2. Acknowledge Their Anger
When your little one is angry, don’t try to calm them down or ignore it. Instead, say: “I see you are angry. You didn’t like it when I took away that toy.”
3. Use Visual Prompts
A calendar on the fridge can help a child understand what activities are planned for the day, whether it is swim class or a dentist appointment. Make the calendar fun with stickers and gold stars for each accomplished task.
4. Change Your Concept Of Discipline
Often we think that discipline is about punishment, but the word discipline comes from a Latin word meaning “to teach.” So if your punishment isn’t offering any lesson for your children, it’s probably not going to be an effective form of discipline. This also gets at the importance of modeling the kind of behavior you wish to see in your kids. Having a well-behaved child starts with teaching them how to be in the world through your own behavior.
5. Give Options
If your child hits you during a tantrum, let him know that hitting is not an option. Instead, offer an alternative such as “You aren’t allowed to hit me, but if you need to punch a pillow you can.” Giving kids choices (“do you want the red or the blue cup?”) helps them feel empowered.
6. Offer The Right Kind Of Feedback
Don’t say “Good girl” or “You’re so smart.” Experts say it is better to offer positive feedback about the process itself, such as “You tried really hard! I am so proud of you” or “You’re a fighter. I’m so pleased you didn’t quit, even when it was hard.”
7. Re-Frame Your Thinking
Instead of saying “Owen is being so bad lately,” think “Owen is having a really hard time right now.” Remember, your child isn’t misbehaving to hurt you or punish you, but rather because they are struggling to express their needs in an effective way.
8. Teach Gratitude
It can be hard for kids to understand gratitude, especially in our world of technology, giant birthday parties and immediate gratification. Have a “gratitude” exercise each night where you each share one thing you are grateful for that happened during the day. It will teach kids to pause, unwind and reflect on what really matters.
9. Give Gentle Warnings
It can be hard to be abruptly pulled out of a fun activity. Hey, how would you like it if someone just turned off “Scandal” on you? Instead, let your kids know when playtime is about to end. For example, use an egg timer to help give a “5-minute warning” for when it is time to leave the park.
10. Practice Yoga
No, really! Yoga is not just beneficial for adults, it can be invaluable for kids too, especially kids with developmental delays or other special needs. Simple poses like downward dog, tree pose and, of course, child’s pose, help to calm kids and encourage mindfulness.

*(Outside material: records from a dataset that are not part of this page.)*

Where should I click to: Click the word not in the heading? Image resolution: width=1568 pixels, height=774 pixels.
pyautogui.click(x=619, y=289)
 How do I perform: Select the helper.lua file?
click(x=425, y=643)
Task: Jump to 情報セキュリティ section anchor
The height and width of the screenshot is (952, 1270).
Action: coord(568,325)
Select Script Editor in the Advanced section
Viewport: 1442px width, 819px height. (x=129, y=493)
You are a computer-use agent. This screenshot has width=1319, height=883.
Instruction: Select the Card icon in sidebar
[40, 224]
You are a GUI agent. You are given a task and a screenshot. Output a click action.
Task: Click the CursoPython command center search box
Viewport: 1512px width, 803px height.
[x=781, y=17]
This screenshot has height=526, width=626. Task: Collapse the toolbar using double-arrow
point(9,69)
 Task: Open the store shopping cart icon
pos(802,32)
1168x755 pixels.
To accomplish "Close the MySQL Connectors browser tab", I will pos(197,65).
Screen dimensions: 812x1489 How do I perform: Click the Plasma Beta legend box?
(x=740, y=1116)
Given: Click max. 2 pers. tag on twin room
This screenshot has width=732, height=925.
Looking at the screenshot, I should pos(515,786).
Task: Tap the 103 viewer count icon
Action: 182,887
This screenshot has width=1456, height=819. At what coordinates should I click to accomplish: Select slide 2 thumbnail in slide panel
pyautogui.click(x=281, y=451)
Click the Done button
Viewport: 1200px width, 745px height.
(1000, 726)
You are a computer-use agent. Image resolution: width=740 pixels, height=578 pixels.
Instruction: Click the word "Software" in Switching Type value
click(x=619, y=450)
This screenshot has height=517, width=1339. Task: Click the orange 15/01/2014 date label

11. Remind Your Kids To Cultivate Kindness
Let your children see you caring for others in your community, perhaps by bringing up your elderly neighbor’s trash cans or donating to an animal shelter. Kids need to see that their world is bigger than their immediate family, and that we all have a duty to be kind to one another. In turn, this will help to inspire empathetic behavior and better listening at school and in public.